Stored data
□ □ □ □ □ □ □
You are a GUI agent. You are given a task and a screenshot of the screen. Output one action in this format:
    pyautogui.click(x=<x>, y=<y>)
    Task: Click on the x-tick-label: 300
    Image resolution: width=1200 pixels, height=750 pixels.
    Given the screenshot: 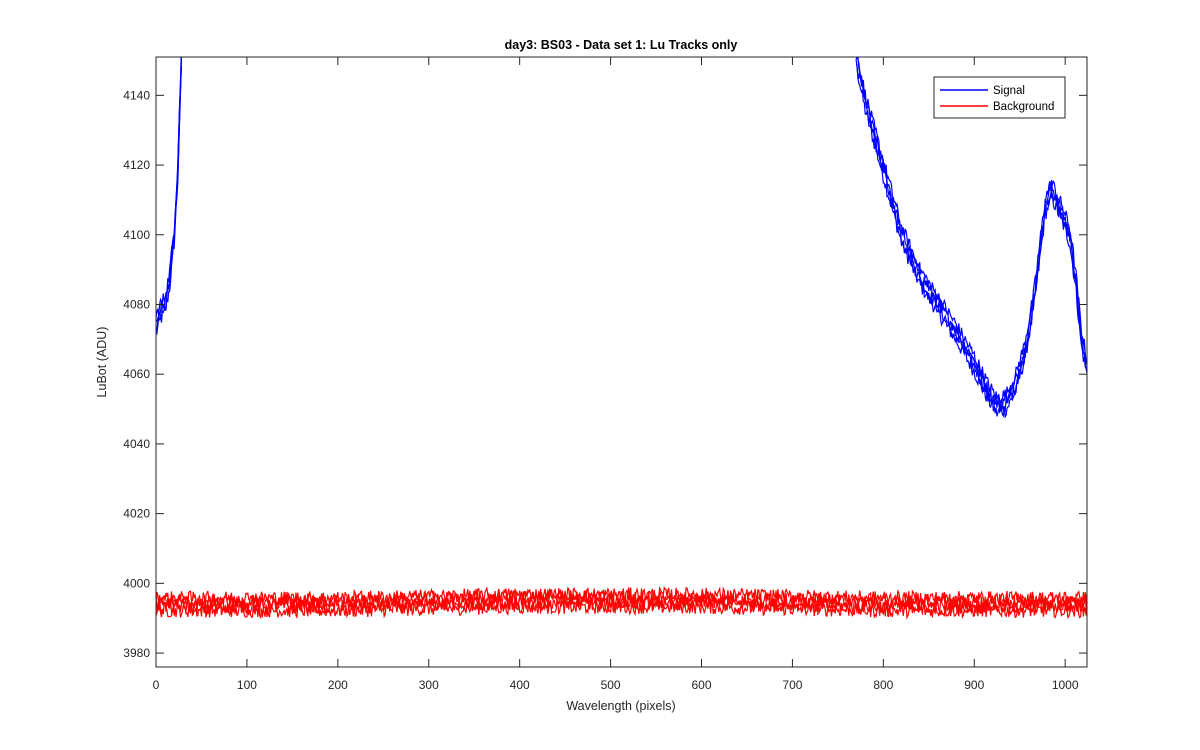 What is the action you would take?
    pyautogui.click(x=429, y=685)
    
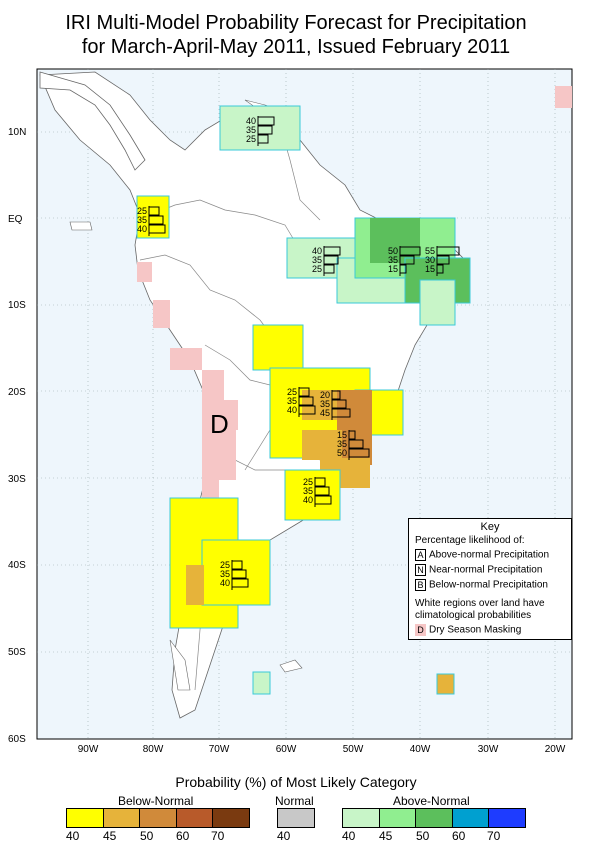 The width and height of the screenshot is (592, 845). What do you see at coordinates (342, 453) in the screenshot?
I see `forecast-value-below: 50` at bounding box center [342, 453].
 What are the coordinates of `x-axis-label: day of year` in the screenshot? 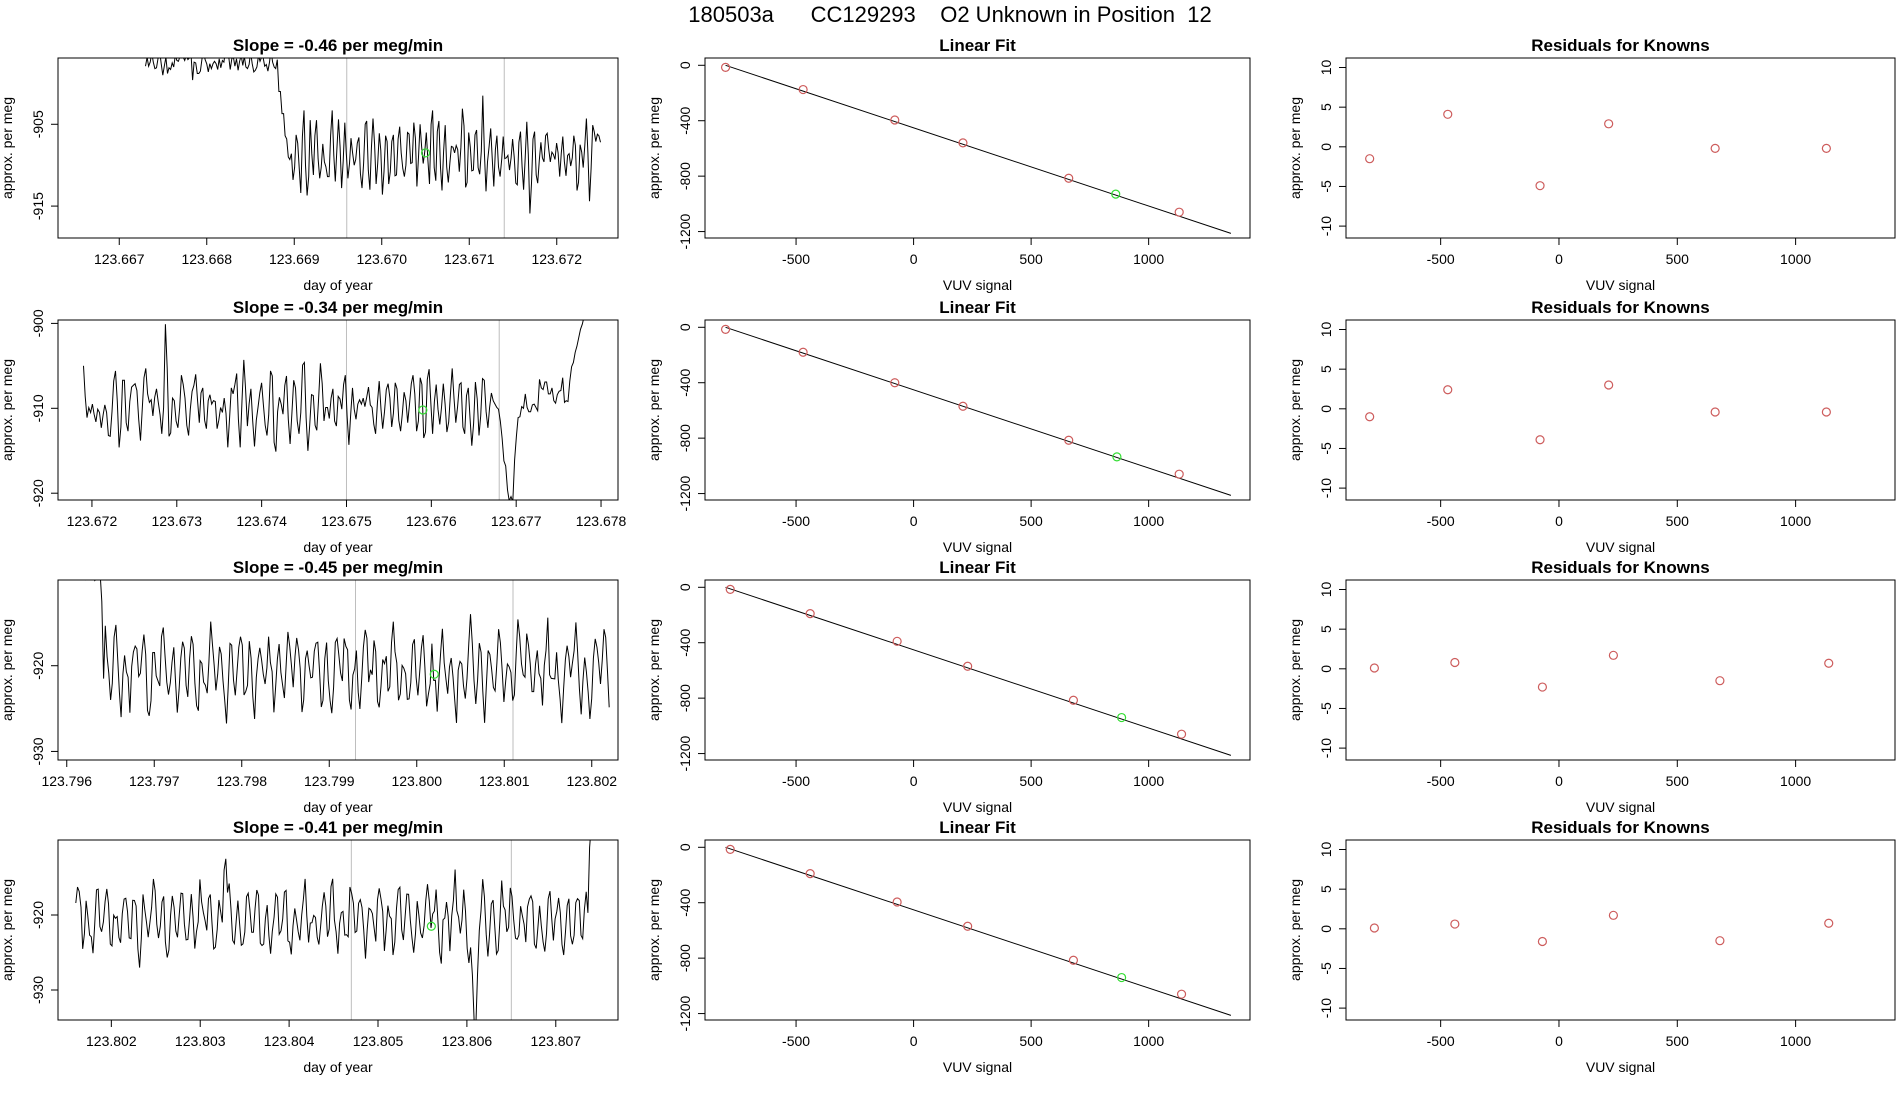 It's located at (338, 285).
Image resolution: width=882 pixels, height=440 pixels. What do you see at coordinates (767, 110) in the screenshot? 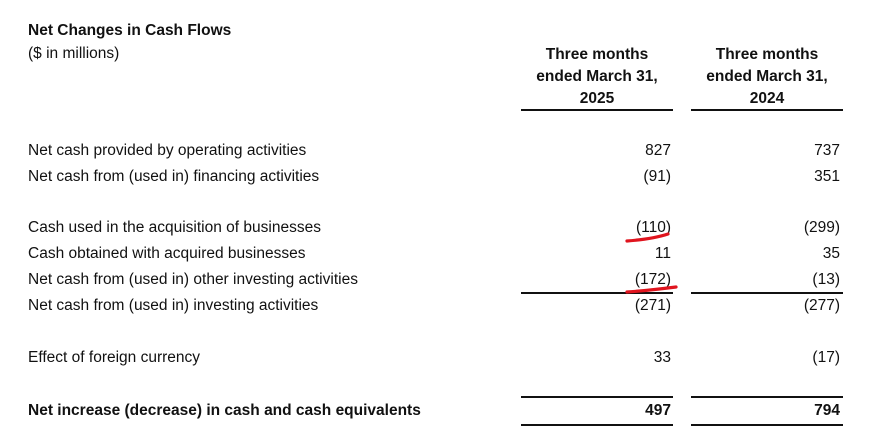
I see `header-rule-2024` at bounding box center [767, 110].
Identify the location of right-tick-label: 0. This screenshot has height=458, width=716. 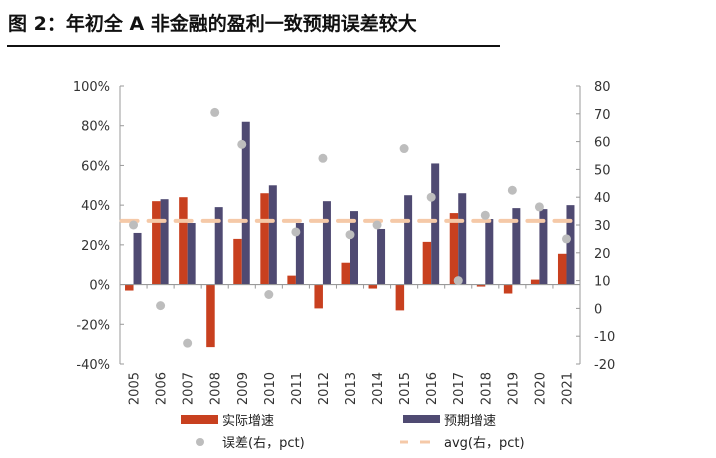
(598, 310).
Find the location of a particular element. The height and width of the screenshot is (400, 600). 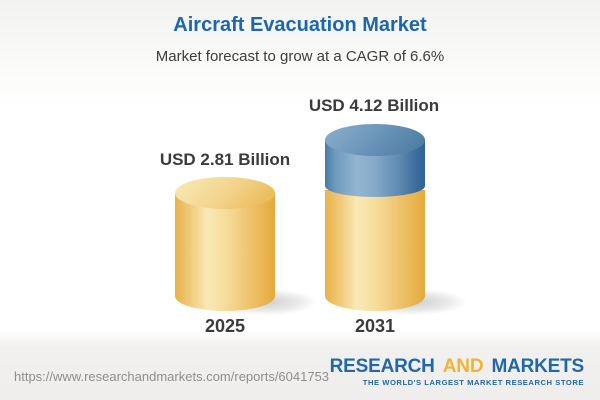

logo-word-markets: MARKETS is located at coordinates (538, 366).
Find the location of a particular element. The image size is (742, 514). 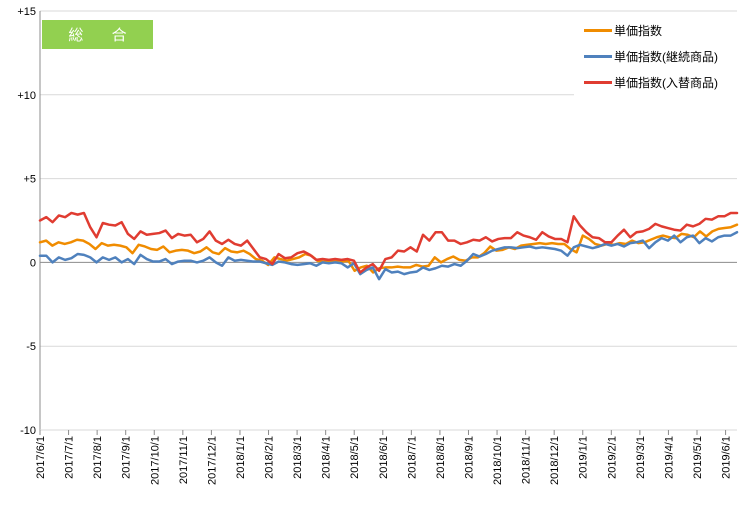

series-layer is located at coordinates (388, 246).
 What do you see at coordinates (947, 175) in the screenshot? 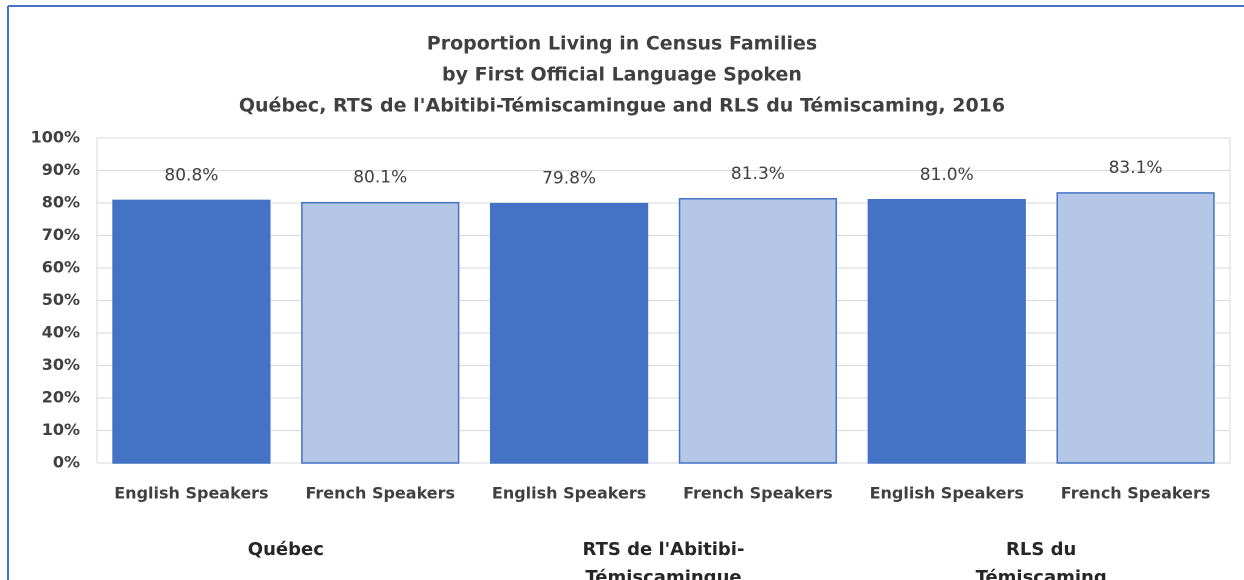
I see `value-label: 81.0%` at bounding box center [947, 175].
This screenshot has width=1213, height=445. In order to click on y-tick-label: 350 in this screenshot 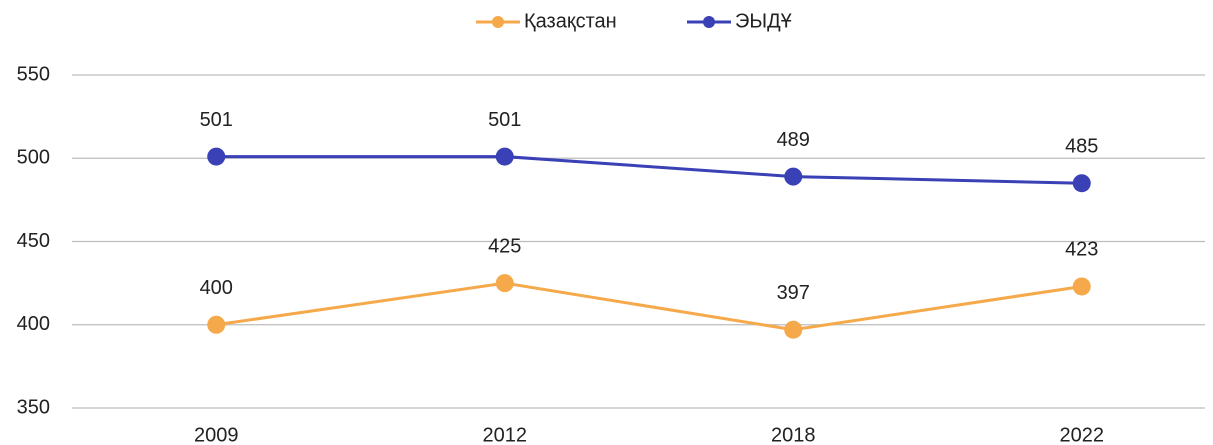, I will do `click(34, 407)`.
□ □ □ □ □ □ □
About this exercise: Starting at the line containing "Find the location of a particular element. The height" and ending with the line containing "center [947, 175].", reproduce the records with "particular element" replaced by "specific element" and everything else unchanged. Omit the pictures from your answer.

Finished task:
Find the location of a specific element. The height and width of the screenshot is (400, 600). 

logo-word-markets: MARKETS is located at coordinates (538, 366).
Find the location of a specific element. The image size is (742, 514). 

series-layer is located at coordinates (388, 246).
 What do you see at coordinates (947, 175) in the screenshot? 
I see `value-label: 81.0%` at bounding box center [947, 175].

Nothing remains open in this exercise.